La televisión y el cine han creado una imagen amplificada de los predadores marinos. Hay gente sensata que es incapaz de evitar un pánico cerval por los escualos, que en Canarias nunca se han hecho noticia por ataques a personas. Ahora, una orca, la primera en treinta años, dispara las teorías más peregrinas. He escuchado, incluso, mezclar la teoría del calentamiento global con el aumento de la temperatura en las aguas de las islas, con lo que aparecerán por aquí especies más agresivas.

Si fuéramos prácticos deberíamos tener mucho más respeto por las olas que cada año matan en Canarias más gente que los accidentes de tráfico. Pero el mar, que es muy real y cuando se pone fuerte es muy peligroso, no nos produce ningún miedo, pese a que es el cementerio de casi trescientas personas cada año que pasa. No. El miedo nos lo dan las orcas o los tiburones porque salen en la televisión y en el cine.

Mi confianza en la sociedad civil de este país es como mi expectativa de vida, decreciente cada día que pasa. Un día se publica que la Dirección General de Tráfico quiere hacer controles de alcoholemia a los peatones y a la gente ni se le mueve el pelo. Un día nos pararán por la calle y nos meterán un termómetro en la boca y una manguera en el trasero y la gente pasará a nuestro lado sin mirarnos siquiera. Hay una especie de desinterés por el mundo real y por lo que le pase al de al lado. Y lentamente se van destruyendo los lazos familiares, la preocupación por el prójimo, la solidaridad con el vecino... El mundo se convierte en esa pantalla en la que vemos una vida de personajes que sustituyen a los de verdad, a la gente de carne y hueso que nos rodea.

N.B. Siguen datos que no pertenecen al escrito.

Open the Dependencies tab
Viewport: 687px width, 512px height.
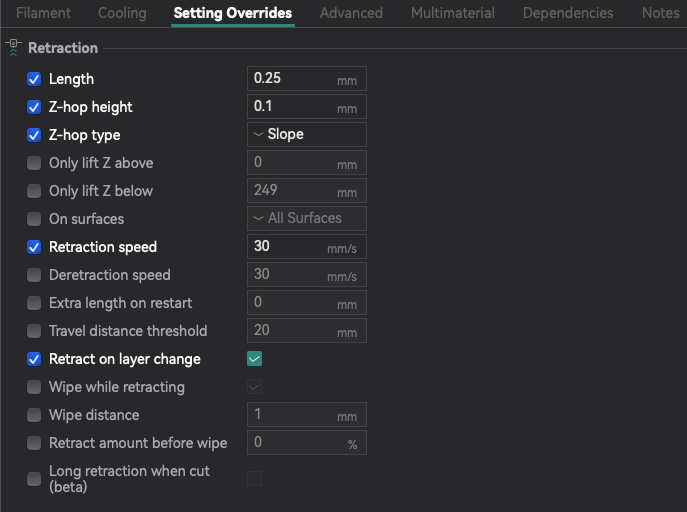click(568, 13)
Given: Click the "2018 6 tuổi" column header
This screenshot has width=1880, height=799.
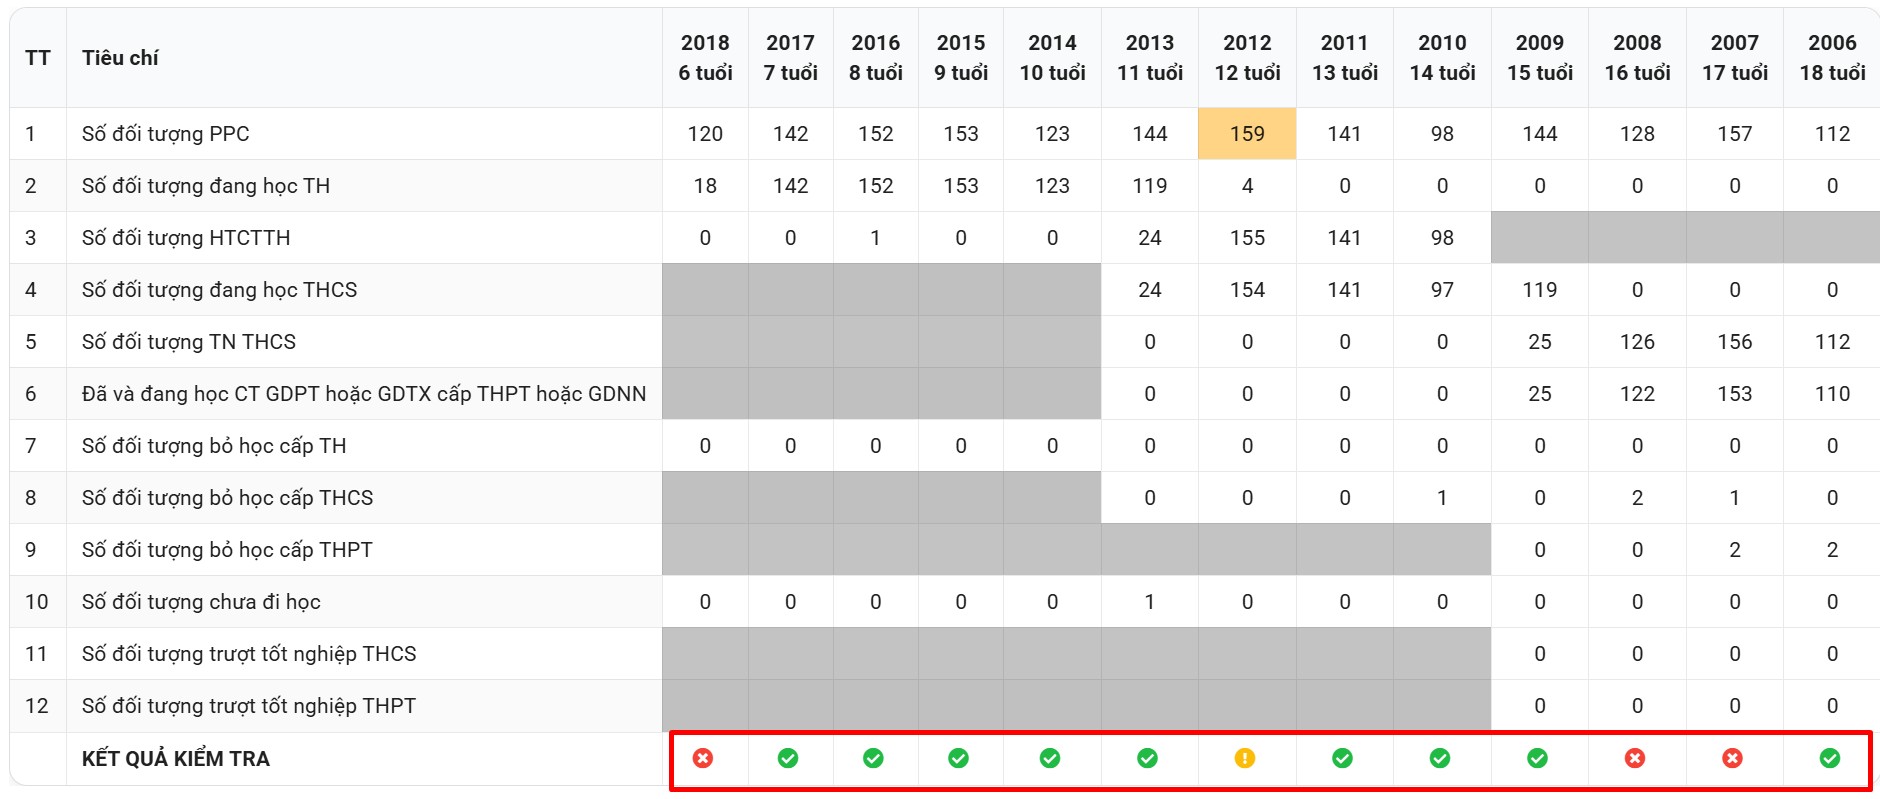Looking at the screenshot, I should 705,58.
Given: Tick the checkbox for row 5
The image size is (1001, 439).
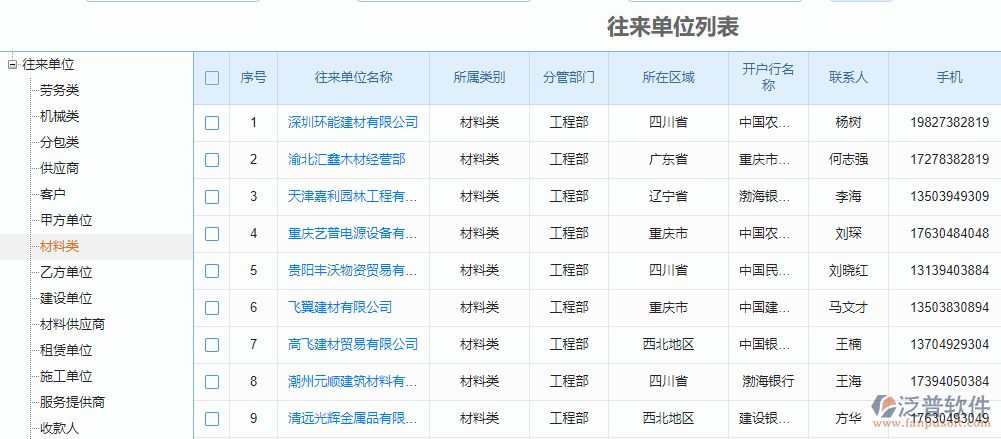Looking at the screenshot, I should 212,271.
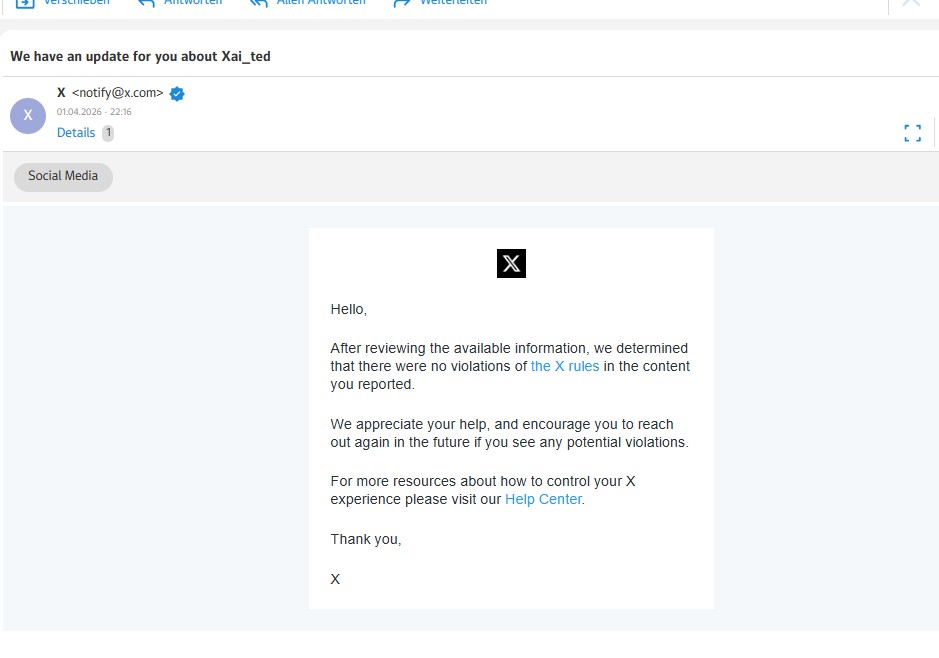Visit the Help Center link
The height and width of the screenshot is (658, 939).
(542, 498)
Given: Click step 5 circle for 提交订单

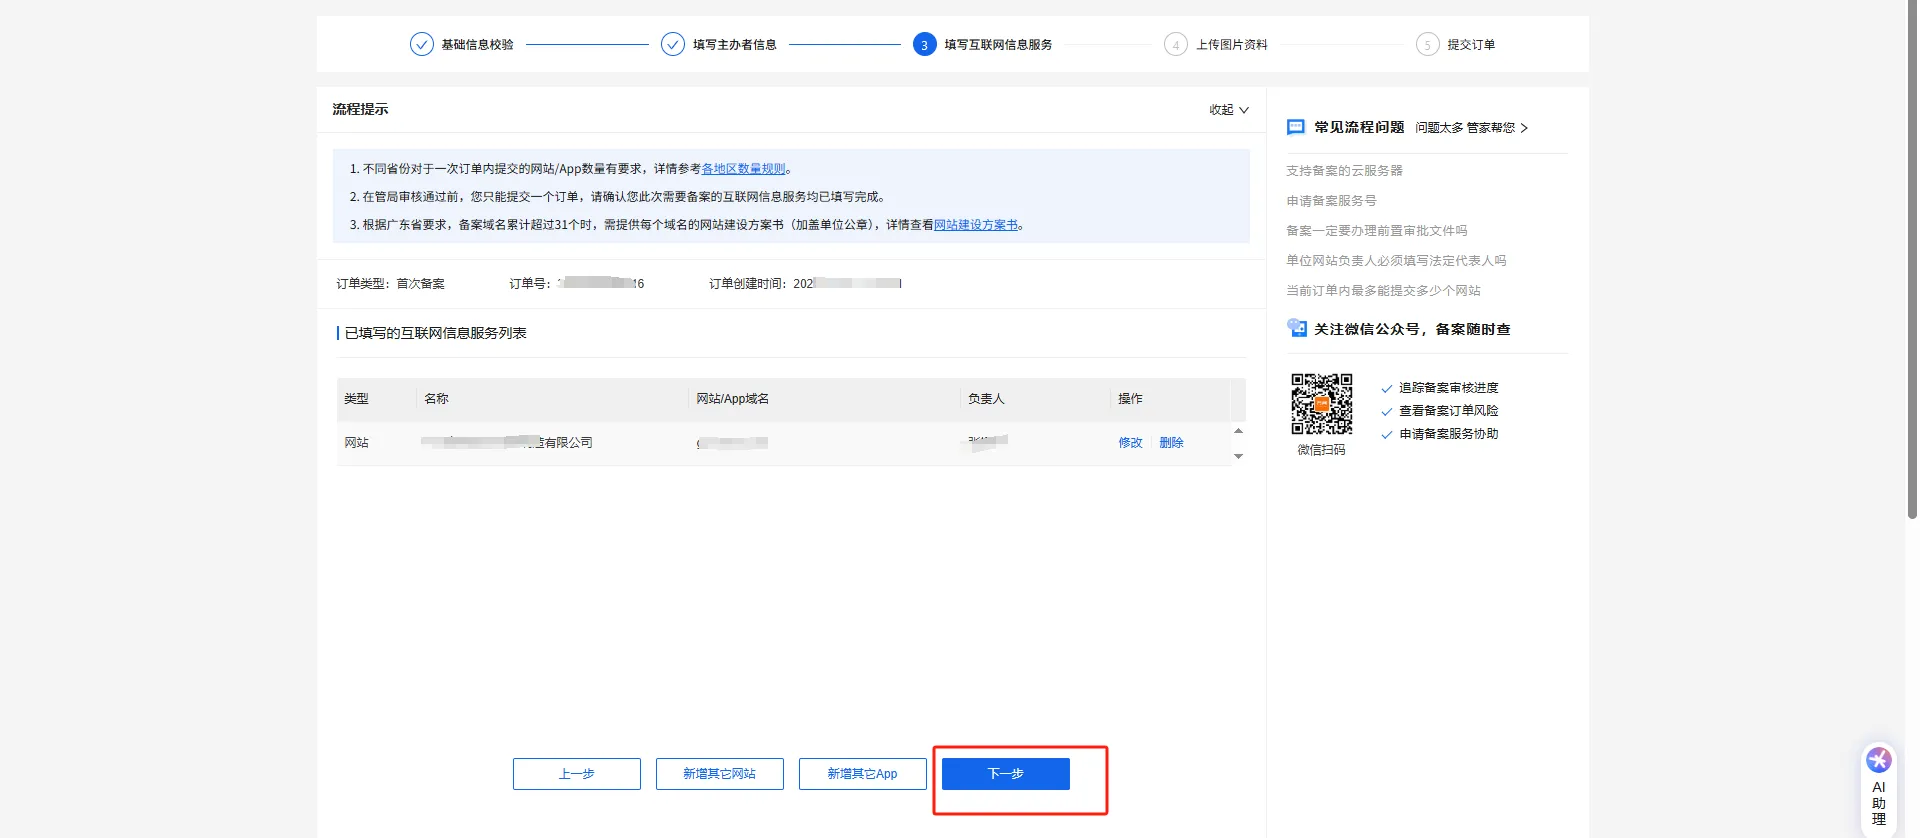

Las orcas en Canarias son menos peligrosas que los erizos o las aguavivas. Son menos peligrosas que los legisladores, que por un lado ingresan millones de euros en impuestos especiales sobre el alcohol y el tabaco y por el otro quieren que tengamos la decencia de rompernos el hígado y los pulmones sólo en nuestras casas. Los tiburones verdaderamente peligrosos son los que cargan los cajeros automáticos, los que ofrecen créditos fáciles y barra libre a los que tienen millones y nos aprietan las tuercas con los intereses a los que vivimos de un sueldo. Los tiburones peligrosos no están en los mares de Canarias, sino en los despachos de los bancos peninsulares que devoran los ahorros de las islas y muerden en la carne fresca del turismo. Así que báñense tranquilos. Y si llega una orca, pues a rezar.